JAKARTA - Dunia masih menanti ditemukannya vaksin untuk menangani pandemi COVID-19. 2 bulan lalu, Tedros Adhanom Gebreyesus, Direktur Jenderal WHO percaya kalau vaksin untuk COVID-19 baru bisa tersedia sekitar 12 sampai 18 bulan ke depan. Namun sekarang dia mengaku bahwa langkah percepatan sedang dilakukan.
Percepatan ini juga bisa terjadi karena adanya bantuan dari pimpinan 40 negara, organisasi dan bank yang menyumbangkan uang sebesar 7,4 miliar Euro (8 miliar dolar AS) yang setara dengan lebih dari Rp1,1 triliun.
Meski mendapatkan bantuan dari berbagai negara, Tedros mengaku bahwa dana yang terkumpul belum cukup. Dana tambahan masih dibutuhkan untuk mempercepat pengembangan vaksin atau yang lebih penting, memastikan vaksin yang diproduksi nantinya cukup untuk kebutuhan semua orang di dunia tanpa terkecuali.
Saat ini, dia mengungkap ada 7 hingga 8 kandidat vaksin yang diunggulkan dari ratusan yang mereka punya. Sejak Januari lalu, lebih dari 400 ilmuwan dan ribuan peneliti di seluruh dunia telah bekerja keras untuk mengembangkan vaksin dan diagnosa.
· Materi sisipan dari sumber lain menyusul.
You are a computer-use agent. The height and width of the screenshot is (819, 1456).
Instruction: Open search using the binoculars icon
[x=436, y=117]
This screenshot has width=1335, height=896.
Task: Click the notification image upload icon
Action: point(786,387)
Sayangnya meski berada pada organisasi yang sama, Dr. Mike Ryan, Direktur Eksekutif Program Kedaruratan kesehatan WHO tidak seoptimis Tedros. Baginya COVID-19 bisa menjadi masalah jangka panjang, tapi bisa juga tidak. Virus ini mungkin saja menjadi virus endemi lain yang tak akan pernah hilang, seperti HIV. Tanpa bermaksud untuk membandingkan kedua penyakit itu, tapi ia mengajak kita untuk bersikap realistis. Tak ada yang bisa memastikan kapan dan apakah virus ini bisa hilang seutuhnya.
COVID-19 memang bukan pandemi pertama yang menyerang dunia. Sebut saja SARS generasi pertama yang muncul pertama kali di China tahun 2002 silam. Faktanya, vaksin untuk SARS generasi pertama pun belum ditemukan sampai sekarang tapi dunia berhasil melewatinya. Karantina menjadi jalan keluar, pengobatan dan penanganan bagi mereka yang terinfeksi. Sejak 2004 juga tidak ada satu pun kasus baru yang dilaporkan terjadi berkaitan dengan SARS.